A stage adaptation of a French novel depicting a future in which a Muslim becomes president of France has opened in Germany to wide popularity, Agence France-Presse reported Wednesday. "Submission," by French author Michel Houellebecq, depicts a dystopia where traditional secular French culture is superseded by Islam, and its controversial themes have resonated with many Germans as they face an influx of Muslim asylum-seekers.

"It seems like it's a very timely story because everybody, each in their own way, picks up on a point of the topic that concerns them," actor Edgar Selge, who plays the lead role in the Hamburg theater production, told AFP.

Houellebecq’s novel was released in France on Jan. 7, 2015. By coincidence, that was the same day as the fatal attack on French satirical weekly Charlie Hebdo, which was carried out by self-proclaimed Islamic terrorists. The two gunmen stormed the offices of the magazine in Paris and opened fire, killing 12 people and injuring several more in retribution for cartoons the magazine had published of the Prophet Muhammad, among other things that offended them.

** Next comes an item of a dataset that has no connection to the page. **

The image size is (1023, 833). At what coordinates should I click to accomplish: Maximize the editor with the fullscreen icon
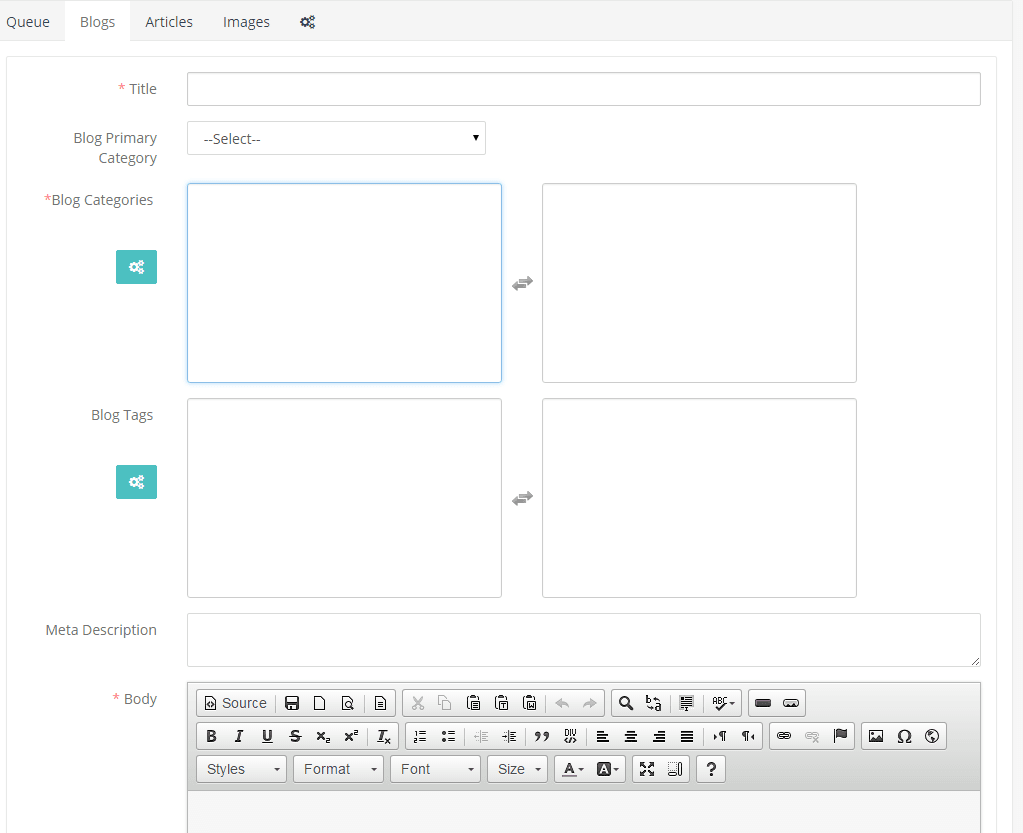(647, 769)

"Submission" tells the story of a France in the near future where a Muslim political party espousing traditional values rises to power with the help of the left, which is desperate to head off the right-wing National Front. Accused of being anti-Islam or racist by its critics, the book depicts a culture war between Western Europe and the religion of Islam.

The book quickly became a best-seller in France and was translated into German a week after its publication. German stage adaptations of the novel have begun or are slated to open in Hamburg, Dresden and Berlin in the coming months.

Germany has welcomed more than 1 million refugees in 2015, with many of them fleeing violent conflict in Iraq, Syria and other Middle Eastern nations. Following an New Year’s Eve incident in Cologne in which a group of  men, reportedly Arab or North African, attempted to sexually assault or rob dozens of women, German fears of the influx heightened.